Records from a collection
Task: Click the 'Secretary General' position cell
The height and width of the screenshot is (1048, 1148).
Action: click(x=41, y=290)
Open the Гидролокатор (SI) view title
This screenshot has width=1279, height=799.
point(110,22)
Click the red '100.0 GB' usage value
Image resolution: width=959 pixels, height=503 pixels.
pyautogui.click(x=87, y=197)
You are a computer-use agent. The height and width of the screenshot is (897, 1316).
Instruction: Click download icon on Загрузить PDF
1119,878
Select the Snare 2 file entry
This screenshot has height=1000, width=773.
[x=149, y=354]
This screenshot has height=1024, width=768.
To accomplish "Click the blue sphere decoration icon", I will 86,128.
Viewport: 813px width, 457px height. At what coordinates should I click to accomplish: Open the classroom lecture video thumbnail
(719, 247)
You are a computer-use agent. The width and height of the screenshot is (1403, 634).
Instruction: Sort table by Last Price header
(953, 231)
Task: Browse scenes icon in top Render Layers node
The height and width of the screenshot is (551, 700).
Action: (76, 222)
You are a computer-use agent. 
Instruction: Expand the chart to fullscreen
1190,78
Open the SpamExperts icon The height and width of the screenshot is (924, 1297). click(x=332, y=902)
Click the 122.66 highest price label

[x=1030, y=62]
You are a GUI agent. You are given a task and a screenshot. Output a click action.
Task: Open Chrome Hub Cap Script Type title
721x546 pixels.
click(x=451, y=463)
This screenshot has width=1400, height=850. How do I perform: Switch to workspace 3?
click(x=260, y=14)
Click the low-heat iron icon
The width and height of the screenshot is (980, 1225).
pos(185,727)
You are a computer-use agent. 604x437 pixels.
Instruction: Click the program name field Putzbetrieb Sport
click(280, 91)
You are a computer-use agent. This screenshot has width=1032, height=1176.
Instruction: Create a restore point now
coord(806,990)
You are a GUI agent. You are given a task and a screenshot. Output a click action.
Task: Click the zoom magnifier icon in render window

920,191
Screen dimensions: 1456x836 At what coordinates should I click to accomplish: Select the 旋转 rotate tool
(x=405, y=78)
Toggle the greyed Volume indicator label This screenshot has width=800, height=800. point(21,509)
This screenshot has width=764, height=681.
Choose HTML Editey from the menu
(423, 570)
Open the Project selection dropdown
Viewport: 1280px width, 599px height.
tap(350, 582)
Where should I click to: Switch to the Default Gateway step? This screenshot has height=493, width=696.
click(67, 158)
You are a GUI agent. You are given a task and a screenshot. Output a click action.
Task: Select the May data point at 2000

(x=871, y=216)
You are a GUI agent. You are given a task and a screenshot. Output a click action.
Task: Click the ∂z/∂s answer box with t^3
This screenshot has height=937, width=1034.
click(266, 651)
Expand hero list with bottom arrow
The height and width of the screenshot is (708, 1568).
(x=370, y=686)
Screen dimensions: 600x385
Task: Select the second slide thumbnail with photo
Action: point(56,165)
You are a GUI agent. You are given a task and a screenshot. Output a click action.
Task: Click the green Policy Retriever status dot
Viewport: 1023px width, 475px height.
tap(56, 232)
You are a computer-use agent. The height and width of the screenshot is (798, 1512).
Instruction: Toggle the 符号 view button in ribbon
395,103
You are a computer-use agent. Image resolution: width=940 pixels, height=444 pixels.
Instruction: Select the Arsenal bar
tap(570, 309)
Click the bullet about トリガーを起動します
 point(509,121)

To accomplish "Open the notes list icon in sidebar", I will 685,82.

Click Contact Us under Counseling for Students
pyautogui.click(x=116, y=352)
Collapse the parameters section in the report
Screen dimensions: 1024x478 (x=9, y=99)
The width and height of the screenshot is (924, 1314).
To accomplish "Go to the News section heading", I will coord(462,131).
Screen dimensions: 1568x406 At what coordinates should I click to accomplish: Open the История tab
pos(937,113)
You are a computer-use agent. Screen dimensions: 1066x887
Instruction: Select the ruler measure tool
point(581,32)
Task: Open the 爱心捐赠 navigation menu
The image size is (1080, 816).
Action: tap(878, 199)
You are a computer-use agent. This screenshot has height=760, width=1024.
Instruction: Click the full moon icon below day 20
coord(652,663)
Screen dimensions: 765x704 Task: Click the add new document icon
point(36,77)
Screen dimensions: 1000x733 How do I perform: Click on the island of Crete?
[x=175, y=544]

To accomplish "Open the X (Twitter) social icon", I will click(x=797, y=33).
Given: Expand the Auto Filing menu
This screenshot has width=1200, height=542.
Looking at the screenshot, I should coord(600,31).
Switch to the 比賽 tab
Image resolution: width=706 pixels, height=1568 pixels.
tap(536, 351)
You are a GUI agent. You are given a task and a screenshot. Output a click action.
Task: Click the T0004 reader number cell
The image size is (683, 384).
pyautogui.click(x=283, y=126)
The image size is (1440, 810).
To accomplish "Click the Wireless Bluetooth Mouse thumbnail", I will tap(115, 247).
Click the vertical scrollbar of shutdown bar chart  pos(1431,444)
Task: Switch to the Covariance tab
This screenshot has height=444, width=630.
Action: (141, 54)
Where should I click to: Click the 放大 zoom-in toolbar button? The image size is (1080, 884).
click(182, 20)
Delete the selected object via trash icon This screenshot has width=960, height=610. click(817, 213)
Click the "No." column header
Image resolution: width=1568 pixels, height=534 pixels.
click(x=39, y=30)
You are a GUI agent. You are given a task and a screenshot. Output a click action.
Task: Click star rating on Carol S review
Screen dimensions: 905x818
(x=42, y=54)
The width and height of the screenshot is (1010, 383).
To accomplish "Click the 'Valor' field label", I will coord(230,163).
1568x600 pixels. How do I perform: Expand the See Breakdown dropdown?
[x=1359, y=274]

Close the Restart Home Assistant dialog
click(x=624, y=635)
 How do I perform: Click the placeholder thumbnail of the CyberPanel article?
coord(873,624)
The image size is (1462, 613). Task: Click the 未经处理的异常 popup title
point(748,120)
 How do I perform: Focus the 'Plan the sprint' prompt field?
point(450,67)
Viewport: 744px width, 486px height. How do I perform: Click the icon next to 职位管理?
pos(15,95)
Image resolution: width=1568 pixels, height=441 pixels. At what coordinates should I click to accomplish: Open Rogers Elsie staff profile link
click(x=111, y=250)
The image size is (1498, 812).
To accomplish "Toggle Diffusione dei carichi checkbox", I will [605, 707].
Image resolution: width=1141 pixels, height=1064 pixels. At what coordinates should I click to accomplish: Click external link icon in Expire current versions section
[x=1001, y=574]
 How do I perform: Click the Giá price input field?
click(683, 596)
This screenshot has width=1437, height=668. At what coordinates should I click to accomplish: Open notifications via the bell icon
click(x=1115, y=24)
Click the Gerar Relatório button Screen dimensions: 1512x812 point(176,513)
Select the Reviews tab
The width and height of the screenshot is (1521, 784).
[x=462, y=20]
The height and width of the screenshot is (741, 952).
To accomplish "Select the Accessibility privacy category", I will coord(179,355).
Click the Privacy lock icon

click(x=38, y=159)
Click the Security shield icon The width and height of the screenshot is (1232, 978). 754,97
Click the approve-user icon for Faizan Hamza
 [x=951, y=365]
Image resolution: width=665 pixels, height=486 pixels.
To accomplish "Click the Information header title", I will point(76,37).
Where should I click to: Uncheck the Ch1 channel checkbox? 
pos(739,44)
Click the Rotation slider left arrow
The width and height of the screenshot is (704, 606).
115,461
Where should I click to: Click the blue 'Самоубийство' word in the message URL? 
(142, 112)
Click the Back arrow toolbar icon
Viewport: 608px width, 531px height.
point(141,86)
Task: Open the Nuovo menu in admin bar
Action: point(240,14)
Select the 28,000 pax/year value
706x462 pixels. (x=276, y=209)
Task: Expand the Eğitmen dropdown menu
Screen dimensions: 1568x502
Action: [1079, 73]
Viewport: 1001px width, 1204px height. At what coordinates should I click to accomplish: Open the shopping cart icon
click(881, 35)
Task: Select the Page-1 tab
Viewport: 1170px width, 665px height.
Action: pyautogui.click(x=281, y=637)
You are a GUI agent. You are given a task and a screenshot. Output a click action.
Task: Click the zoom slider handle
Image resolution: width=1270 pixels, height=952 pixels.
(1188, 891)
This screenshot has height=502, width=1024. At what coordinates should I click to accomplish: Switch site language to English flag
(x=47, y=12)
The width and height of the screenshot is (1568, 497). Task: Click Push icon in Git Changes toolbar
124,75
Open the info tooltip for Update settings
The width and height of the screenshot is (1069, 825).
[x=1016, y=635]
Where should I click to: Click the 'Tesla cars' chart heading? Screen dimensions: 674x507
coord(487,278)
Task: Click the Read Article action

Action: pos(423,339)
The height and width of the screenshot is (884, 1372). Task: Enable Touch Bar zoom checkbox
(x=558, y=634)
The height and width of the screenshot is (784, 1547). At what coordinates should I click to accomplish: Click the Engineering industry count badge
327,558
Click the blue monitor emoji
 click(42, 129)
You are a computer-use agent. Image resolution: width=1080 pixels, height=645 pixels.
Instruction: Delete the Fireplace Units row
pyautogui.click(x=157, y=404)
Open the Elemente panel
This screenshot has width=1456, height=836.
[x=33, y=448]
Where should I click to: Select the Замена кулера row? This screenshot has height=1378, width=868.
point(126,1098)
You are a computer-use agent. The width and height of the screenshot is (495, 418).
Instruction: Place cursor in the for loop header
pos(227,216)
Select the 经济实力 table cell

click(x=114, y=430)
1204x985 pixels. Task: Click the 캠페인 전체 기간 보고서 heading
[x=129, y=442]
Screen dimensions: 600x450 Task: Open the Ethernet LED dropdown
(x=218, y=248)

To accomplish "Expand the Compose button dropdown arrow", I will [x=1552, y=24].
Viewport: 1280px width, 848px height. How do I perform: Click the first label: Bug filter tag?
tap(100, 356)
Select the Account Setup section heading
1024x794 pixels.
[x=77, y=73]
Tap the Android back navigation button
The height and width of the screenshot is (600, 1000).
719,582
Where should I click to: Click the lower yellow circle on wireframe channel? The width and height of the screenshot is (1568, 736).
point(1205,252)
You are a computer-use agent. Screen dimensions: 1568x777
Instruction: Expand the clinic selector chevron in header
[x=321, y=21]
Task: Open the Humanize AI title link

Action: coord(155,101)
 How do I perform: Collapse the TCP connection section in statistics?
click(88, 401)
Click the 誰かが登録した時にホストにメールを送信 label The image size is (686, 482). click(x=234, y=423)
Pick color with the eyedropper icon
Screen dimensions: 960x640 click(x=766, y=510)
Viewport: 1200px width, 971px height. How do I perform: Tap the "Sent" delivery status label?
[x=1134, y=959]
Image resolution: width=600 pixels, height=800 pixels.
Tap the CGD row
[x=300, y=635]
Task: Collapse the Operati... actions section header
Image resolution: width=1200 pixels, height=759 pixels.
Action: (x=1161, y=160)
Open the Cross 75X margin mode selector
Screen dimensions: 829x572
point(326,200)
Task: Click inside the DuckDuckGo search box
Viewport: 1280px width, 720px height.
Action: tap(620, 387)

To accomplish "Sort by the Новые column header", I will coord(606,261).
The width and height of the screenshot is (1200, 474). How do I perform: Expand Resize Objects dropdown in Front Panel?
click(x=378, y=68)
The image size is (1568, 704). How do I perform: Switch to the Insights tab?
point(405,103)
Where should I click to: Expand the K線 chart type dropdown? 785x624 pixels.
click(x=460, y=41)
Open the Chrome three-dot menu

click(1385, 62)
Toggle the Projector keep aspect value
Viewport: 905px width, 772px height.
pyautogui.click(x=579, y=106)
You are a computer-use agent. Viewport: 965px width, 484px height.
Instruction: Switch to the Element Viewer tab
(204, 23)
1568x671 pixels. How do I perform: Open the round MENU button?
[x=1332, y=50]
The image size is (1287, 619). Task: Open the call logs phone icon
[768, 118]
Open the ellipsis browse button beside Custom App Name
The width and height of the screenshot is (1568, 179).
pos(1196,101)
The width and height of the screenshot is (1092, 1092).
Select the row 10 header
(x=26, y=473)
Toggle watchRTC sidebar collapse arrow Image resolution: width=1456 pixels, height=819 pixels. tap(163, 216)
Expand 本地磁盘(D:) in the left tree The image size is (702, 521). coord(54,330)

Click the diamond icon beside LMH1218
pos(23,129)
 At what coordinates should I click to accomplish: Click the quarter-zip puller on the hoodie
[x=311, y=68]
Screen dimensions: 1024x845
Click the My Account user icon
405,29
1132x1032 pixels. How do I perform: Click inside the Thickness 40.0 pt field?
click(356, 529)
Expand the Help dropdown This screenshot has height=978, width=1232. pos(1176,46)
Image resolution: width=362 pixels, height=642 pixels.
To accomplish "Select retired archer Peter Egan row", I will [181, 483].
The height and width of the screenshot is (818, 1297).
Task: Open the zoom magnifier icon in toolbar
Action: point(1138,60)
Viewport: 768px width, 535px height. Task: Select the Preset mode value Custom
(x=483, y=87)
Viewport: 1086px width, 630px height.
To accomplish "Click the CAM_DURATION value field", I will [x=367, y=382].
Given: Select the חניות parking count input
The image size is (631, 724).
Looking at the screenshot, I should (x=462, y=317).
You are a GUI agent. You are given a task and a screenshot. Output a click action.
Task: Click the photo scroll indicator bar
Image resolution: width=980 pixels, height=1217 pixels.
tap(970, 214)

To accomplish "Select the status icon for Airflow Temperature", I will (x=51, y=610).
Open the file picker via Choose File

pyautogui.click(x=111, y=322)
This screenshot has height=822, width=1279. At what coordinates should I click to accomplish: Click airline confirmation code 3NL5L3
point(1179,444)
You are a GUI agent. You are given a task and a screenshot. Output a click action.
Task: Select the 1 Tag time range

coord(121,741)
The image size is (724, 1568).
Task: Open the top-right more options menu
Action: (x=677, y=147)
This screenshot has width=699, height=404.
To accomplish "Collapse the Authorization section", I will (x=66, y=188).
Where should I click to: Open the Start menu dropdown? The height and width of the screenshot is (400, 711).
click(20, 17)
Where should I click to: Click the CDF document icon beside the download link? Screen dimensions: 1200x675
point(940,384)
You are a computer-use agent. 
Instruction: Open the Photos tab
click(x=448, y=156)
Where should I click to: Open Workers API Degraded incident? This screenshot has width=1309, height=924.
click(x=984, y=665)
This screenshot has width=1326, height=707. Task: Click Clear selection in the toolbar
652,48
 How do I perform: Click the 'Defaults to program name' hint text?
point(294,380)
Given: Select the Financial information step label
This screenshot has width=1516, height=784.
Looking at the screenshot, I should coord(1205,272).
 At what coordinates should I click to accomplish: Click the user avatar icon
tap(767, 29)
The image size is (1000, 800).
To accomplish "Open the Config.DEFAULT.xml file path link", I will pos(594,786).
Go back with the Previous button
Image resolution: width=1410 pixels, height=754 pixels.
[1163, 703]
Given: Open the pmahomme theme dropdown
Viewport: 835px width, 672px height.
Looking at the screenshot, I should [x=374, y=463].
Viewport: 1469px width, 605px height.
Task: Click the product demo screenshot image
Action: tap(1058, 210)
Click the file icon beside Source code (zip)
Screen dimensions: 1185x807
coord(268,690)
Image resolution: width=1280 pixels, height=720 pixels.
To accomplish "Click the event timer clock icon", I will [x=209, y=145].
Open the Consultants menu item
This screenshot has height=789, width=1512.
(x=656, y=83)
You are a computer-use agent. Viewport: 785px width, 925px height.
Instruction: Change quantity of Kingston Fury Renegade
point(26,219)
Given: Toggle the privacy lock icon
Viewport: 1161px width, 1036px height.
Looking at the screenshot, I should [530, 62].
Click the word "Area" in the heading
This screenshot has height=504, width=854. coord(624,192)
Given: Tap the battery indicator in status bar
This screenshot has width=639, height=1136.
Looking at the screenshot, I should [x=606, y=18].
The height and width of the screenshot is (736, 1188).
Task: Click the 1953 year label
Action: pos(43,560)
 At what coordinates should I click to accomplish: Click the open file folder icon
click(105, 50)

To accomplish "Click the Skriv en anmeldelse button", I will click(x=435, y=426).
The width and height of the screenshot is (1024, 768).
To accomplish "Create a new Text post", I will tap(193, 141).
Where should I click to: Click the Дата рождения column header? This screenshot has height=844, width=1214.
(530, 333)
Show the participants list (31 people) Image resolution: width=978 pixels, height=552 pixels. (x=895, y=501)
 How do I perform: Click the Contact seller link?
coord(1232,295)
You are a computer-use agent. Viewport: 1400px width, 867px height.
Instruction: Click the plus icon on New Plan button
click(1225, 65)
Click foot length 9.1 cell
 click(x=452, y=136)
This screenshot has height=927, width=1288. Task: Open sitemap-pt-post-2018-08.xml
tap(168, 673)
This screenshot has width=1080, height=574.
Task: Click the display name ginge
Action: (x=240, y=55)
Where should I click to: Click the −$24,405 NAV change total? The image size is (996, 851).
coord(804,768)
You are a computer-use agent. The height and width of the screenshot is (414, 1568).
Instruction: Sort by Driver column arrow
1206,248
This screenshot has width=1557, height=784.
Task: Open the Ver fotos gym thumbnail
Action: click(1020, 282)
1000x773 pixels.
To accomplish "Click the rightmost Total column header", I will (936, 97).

*Task item*: What lines above contain the word "indicator"? Return each such line.

*Written response*:
Toggle the greyed Volume indicator label This screenshot has width=800, height=800. point(21,509)
Task: Click the photo scroll indicator bar
Given: Tap the battery indicator in status bar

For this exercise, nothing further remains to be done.